It’s Iceland in 1828 and Agnes Megnusdottir has been sentenced to death for murder. At the time, Iceland was ruled by Denmark, so the sentence has to be confirmed by the King in Copenhagen. As there is no prison in Iceland it is decided that, while she waits for the King’s word, Agnes should live in one of the isolated farms in the north of the island, working as a servant for the family there.
This is the background to Hannah Kent’s extraordinary novel, Burial Rites.
Nothing much happens. Agnes turns out not to be the monster people expected. She discovers that some people treat her with unexpected kindness while others don’t. The long winter turns to summer and then the days get shorter again.
As Agnes learns to trust other people around her, we learn more of the murder and how Agnes got caught up with it, but while the people she is living alongside grow increasingly sympathetic, the machinery of justice grinds on. An axe is bought and there is a bureaucratic exchange of notes between Iceland and Copenhagen as to who should pay for it. Legal processes are completed. The execution day arrives.
That’s all. That such a slight storyline becomes such a gripping read is down to the smoothness of Hannah Kent’s writing, her ability to draw us into the characters so that we not only know them but care about them too, and the detail of everyday life on an Icelandic smallholding 200 years ago.

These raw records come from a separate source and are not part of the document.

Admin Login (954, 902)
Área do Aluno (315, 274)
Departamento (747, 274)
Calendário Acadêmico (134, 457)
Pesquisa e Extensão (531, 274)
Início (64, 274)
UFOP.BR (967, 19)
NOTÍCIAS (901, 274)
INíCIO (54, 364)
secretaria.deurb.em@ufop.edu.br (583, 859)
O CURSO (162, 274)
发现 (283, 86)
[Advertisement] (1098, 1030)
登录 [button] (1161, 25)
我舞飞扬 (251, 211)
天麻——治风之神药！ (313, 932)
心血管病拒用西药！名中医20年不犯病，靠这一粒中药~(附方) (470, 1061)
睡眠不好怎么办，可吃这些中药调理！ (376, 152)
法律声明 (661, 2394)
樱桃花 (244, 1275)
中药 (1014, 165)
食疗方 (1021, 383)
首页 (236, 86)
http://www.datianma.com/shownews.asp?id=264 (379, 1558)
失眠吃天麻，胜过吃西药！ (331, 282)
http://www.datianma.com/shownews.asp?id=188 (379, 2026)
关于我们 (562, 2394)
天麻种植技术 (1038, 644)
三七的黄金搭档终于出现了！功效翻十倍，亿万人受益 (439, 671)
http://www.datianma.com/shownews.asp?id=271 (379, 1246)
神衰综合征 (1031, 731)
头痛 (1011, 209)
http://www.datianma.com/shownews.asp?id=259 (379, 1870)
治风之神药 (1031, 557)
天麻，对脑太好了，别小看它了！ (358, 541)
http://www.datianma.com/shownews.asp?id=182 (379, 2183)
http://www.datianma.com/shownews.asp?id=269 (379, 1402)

When I was reading, I found myself wondering how much of the story was true. It was only when I had finished that I read the acknowledgements and discovered just how much research had gone into it. The basic story, it turns out, is quite possibly true, although to this day there are differing views as to Agnes’s culpability. More importantly, Kent has done an enormous amount of research into life in this remote place so long ago. Historical novelists are always caught between the danger of not providing a textured background on the one hand and of overwhelming their readers with irrelevant detail on the other. Authors are always told that they should research in depth but wear that knowledge lightly when they write. Kent is a rare and splendid example of somebody who gets it just right. When I was reading I felt that the historical details didn’t matter. Kent painted a picture of people living a harsh life, in almost constant darkness for several months of the year, in farms so isolated that you could die just walking to a neighbour. The images are so vivid that you see that harsh landscape on the shores of a grey sea that might as well be the edge of the world. It was only when I finished that I realised that the tiny details – the herbs they used, the way they slaughtered the sheep, the fuel they burned (dried dung for heat, peat to bank the fire at night) – were what made the whole thing so real. And because we see the scene so clearly, so we come to understand the people shaped by this harsh landscape and we come to understand something of their hopes and fears and, to an extent to share them.
This is an astonishing book. Do read it.